If it can happen to a secure test, surely it can happen to our MPAC generated voters’ list – which is not, I am led to understand, any more secure. Similarly, as my brother, an Internet Expert working with Internet Security Issues each day stated, “There is no assurance that no one is standing beside a home computer offering 100 bucks to a person to vote a certain way. John A. Macdonald did it with beer, that’s why you are not allowed to go into a voting booth with another person today.”

I need to feel assured that voting is a level playing field and that only those who are entitled to vote actually do so. At this point, I am querying if the MPAC list identifies where a person actually lives and if that person is Canadian. If a person on the voters’ list is not, then MPAC inadvertently permits – or perhaps turns a blind eye – to the likelihood that offshore property owners can vote – something I did not think about until yesterday (Please note, I do differentiate this from non-Canadians residents voting as I do think an argument can be made for landed immigrants having the right to vote in our elections).

Re: accessibility and voting.

I have cut and pasted the following from information provided to me by another source:

“I wish to provide the following reassurances, as outlined in the Municipal Election Act, that the suspension of internet voting does not change the requirement of the City to meet the needs of electors through other avenues.”

As the clerk mentioned at the meeting, he has a statutory obligation under the MEA to provide voting options for electors with disabilities.

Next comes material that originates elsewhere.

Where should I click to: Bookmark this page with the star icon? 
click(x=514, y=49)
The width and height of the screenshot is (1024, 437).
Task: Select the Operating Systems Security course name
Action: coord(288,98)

“Moreover, the MEA includes a requirement for polling stations to be situated in any institution with more than 20 beds and any retirement home with more than 50 beds. In addition, election officials are empowered both to attend to a disabled elector within their room at a retirement home or an institution or, to visit their private residence in order to allow them to vote.”

In closing, this was a very difficult decision and one in which I weighed populism versus principles and protecting democracy. A superficial response is to permit a voting system with the potential for significant error to remain and perhaps be expanded.

Note too that this is not about massive voter fraud being committed by an overwhelming number of residents. I do not believe our voters are extreme practitioners of fraud any more than I am a suppressor of votes, as has been alleged by some. (In fact, I believe in mandatory voting – such as occurs in Australia – which, I believe, renders the argument for internet voting null and void.)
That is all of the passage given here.